# Excerpted text
Most work to date dealt with single-product inventory models. For newsvendor models, research focused on finding the optimal solution under a risk-averse measure, and studying the impact of the degree of risk aversion (among other model parameters) on the optimal solution. A typical finding is that as the degree of risk aversion increases, the optimal order quantity tends to decrease.

For single-product but multi-period dynamic inventory models under risk aversion, the literature focuses on characterizing the structure of the optimal ordering or pricing policies and quantifying the impact of the degree of risk aversion on the optimal polices. Chen et al. (2006) review results in this direction.

For multi-product risk-averse newsvendor models, Tomlin and Wang (2005) study how characteristics of products (e.g., profit margin, demand correlation), resource reliability and firm’s risk attitude affect the preference of resource flexibility and supply diversification. Under a downside risk measure and Conditional Value at Risk (CVaR), they show that for a risk-averse firm with unreliable resources, a supply chain can prefer dedicated resources than a flexible resource even if the cost of the latter is smaller than the former.

Newsvendor networks are studied by van Mieghem (2007), with many products and many resources under mean-variance and utility function approaches. The networks feature resource diversification, flexibility (e.g., ex post inventory capacity allocation) and/or demand pooling. The paper addresses the question of how the aforementioned operational strategies reduce total risk and create value. It shows that a risk-averse newsvendor may invest more resources in certain networks than a risk-neutral newsvendor (i.e., operational hedging) because such resources may reduce the profit variance and mitigate risk in the network. Among the three networks, the dedicated one is mostly related to my model. In this network, there are two products with correlated demand. The author characterizes the impact of demand correlation on the optimal order quantities in two extreme cases of complete positive or negative correlation. A numerical study is conducted to cover cases other than the extreme ones.

# Data

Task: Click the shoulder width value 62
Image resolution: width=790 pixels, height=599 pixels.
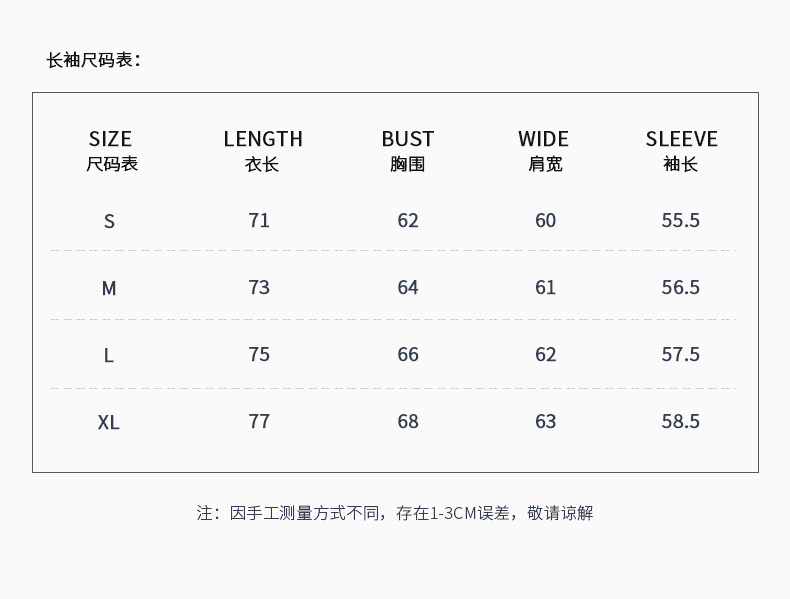Action: 545,354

# Required work
1. In the passage on risk-averse inventory models, rewrite everything from "Most work to" down to "in this direction.", swapping "degree of risk aversion" for "level of risk aversion".
2. Name every work cited in the passage on risk-averse inventory models, giving the authors and year of each.

# Full answers
1.
Most work to date dealt with single-product inventory models. For newsvendor models, research focused on finding the optimal solution under a risk-averse measure, and studying the impact of the level of risk aversion (among other model parameters) on the optimal solution. A typical finding is that as the level of risk aversion increases, the optimal order quantity tends to decrease.

For single-product but multi-period dynamic inventory models under risk aversion, the literature focuses on characterizing the structure of the optimal ordering or pricing policies and quantifying the impact of the level of risk aversion on the optimal polices. Chen et al. (2006) review results in this direction.

2.
- Chen et al. (2006)
- Tomlin and Wang (2005)
- van Mieghem (2007)